Dans la ville maudite de Corruption, où l’homme est aliéné par son travail, le Superviseur mobilise ses hommes alors qu’un homme (Éclaireur) a disparu. Mais Chrétien, faisant parti des hommes chargés de débarrasser la maison de ce dernier, trouve là-bas un livre, qu’il se met à lire en secret. Il décide alors subitement de partir à son tour, pour trouver la cité céleste dont on aperçoit la lumière de loin…

Le voyage du pèlerin film animation image

Il faut attendre la fin de ce métrage pour savoir clairement d’où provient ce récit, sorte de road movie suivant un homme sur le chemin d’une certaine liberté. Écrit en 1600 et quelques par un pasteur (John Bunyan, prédicateur baptiste), il est présenté en conclusion comme « le livre le plus influant après la Bible ». Il s’agit aussi d’un parcours initiatique et spirituel, prônant certes la liberté, la résistance face aux épreuves de la vie, mais aussi au final, surtout, l’accomplissement dans une vie après la mort.

Pourvu d’une voix-off, d’abord féminine pour raconter sur fond d’aquarelles la légende de la ville de Corruption, puis liée aux agissements du personnage et à son intérieur, son usage omniprésent s’avère vite pénible.
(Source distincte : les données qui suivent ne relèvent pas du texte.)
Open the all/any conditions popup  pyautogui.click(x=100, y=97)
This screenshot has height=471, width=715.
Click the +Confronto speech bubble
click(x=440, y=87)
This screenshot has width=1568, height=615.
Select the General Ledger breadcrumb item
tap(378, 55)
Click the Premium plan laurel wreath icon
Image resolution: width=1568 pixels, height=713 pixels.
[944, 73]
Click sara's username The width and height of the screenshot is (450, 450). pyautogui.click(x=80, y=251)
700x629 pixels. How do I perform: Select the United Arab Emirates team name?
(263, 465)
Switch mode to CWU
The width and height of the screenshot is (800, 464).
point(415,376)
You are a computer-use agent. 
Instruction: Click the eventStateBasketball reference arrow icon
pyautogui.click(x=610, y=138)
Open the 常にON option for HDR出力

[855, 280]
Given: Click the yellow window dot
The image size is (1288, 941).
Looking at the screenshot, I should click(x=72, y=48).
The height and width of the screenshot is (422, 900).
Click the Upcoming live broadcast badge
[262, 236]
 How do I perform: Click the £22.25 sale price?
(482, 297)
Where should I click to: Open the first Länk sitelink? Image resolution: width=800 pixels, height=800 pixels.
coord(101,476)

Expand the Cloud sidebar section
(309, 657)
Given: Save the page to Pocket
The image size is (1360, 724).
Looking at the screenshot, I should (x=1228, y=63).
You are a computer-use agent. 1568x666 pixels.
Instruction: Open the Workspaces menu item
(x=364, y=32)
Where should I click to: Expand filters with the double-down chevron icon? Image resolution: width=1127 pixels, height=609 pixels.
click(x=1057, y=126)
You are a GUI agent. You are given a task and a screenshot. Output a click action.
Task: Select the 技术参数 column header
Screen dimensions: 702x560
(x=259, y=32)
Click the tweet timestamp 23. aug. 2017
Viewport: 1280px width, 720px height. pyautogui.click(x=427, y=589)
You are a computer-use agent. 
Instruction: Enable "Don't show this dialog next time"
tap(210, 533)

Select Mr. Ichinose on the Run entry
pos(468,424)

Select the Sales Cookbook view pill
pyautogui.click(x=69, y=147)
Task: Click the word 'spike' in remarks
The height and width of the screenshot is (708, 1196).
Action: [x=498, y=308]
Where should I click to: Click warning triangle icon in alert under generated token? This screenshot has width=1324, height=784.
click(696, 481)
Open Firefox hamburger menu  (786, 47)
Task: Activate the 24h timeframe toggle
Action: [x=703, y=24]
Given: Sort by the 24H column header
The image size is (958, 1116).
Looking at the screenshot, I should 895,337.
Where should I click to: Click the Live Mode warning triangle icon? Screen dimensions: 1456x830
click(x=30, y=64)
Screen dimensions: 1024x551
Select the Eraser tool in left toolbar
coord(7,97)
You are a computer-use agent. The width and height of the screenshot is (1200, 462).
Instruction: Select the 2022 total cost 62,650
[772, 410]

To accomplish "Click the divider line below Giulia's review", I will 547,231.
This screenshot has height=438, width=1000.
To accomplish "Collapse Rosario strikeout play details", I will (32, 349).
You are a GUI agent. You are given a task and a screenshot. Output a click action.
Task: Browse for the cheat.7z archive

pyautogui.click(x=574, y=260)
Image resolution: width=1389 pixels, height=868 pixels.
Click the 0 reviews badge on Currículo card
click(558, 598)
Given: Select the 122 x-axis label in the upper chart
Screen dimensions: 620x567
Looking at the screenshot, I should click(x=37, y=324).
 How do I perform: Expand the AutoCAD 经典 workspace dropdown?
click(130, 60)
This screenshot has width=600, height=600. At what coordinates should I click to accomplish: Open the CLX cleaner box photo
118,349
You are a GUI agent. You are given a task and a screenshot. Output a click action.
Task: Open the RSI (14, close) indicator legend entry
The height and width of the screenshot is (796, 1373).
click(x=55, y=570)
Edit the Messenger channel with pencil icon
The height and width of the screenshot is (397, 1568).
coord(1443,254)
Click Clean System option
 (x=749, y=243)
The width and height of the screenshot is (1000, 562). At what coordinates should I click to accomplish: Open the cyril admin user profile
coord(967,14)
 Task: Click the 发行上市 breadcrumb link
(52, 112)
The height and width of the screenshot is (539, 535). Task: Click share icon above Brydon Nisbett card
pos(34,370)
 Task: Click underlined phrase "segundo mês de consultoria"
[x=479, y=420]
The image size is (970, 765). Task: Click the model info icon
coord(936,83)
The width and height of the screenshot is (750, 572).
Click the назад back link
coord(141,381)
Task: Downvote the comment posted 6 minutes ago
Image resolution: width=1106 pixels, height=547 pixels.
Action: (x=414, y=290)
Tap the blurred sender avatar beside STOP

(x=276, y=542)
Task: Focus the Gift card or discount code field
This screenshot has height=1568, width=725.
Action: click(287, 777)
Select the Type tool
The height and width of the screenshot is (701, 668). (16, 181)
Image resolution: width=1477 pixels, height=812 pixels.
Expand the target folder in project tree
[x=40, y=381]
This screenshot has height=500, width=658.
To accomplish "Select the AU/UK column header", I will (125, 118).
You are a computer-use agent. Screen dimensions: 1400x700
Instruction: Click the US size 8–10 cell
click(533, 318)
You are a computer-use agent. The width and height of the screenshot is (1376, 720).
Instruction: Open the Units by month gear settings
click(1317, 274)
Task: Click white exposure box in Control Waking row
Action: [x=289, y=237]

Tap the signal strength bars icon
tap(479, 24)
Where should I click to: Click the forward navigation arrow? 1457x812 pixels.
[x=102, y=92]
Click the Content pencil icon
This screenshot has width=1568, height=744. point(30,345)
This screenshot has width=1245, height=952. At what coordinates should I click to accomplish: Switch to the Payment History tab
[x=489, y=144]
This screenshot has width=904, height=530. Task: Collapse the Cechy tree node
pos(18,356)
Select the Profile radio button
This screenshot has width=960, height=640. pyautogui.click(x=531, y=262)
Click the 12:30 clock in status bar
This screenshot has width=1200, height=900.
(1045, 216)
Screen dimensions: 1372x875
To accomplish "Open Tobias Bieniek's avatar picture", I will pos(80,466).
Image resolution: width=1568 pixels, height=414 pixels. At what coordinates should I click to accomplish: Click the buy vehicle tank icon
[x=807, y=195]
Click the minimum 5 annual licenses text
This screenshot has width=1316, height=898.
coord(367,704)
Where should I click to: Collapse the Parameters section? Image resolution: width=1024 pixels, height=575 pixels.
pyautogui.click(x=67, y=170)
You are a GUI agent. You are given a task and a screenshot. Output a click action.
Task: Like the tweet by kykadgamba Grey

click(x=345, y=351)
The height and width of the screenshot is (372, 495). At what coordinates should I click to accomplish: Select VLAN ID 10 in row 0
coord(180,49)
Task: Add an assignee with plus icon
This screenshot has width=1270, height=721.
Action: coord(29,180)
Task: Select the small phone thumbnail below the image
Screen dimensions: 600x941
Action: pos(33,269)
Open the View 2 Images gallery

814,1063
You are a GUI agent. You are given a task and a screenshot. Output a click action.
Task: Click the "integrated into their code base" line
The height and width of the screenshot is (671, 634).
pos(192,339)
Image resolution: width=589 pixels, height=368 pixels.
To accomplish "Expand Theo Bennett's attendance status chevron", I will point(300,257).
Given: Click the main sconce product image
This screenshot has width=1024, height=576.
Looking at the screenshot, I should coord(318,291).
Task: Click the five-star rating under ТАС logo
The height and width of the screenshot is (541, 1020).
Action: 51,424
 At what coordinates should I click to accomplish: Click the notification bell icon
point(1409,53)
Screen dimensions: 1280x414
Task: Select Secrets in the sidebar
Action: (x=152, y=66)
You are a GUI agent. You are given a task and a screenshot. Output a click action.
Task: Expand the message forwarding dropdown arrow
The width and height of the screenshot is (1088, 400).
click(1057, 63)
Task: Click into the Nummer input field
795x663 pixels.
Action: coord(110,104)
D’autant que l’aspect moral et religieux transparaît au travers dans la plupart des scènes, le film se suivant alors comme un récit d’aventures plombé par un discours pontifiant, martelant nombre de valeurs elles-mêmes aliénantes au final.

On apprendra ainsi, entre une bataille face à un géant ou une plongée dans le bourbier du découragement, que par exemple « les larmes apportent la clarté »… Vous l’aurez compris, ici tout est sur-signifiant, des lieux (le château du désespoir…) jusqu’aux noms des personnages rencontrés, de Facile à Lois, en passant par les interrogations mêmes du héros, faites à haute voix (« mais quand vais-je enfin apprendre ? »...

Côté animation les mouvements des personnages sont assez peu fluides, tandis que les textures (notamment les mains ou visages) restent minimales. À ranger dans la même catégorie que "L’étoile de Noël" sorti il y a deux ans, en plus didactique, "Le voyage du Pèlerin" ressemble avant tout à un objet marketing visant potentiellement à convertir le spectateur plus ou moins jeune, en proie au doute ou à la recherche d’un sens à l’existence. Les obstacles surmontés ne sont pas inintéressants, les décors finissent par atteindre une certaine beauté lorsqu’ils s’éloignent du réel, mais l’enrobage religieux et moral est bien peu digeste. Dommage, car les aventures de ce pèlerin avaient de quoi donner un merveilleux film d’aventures.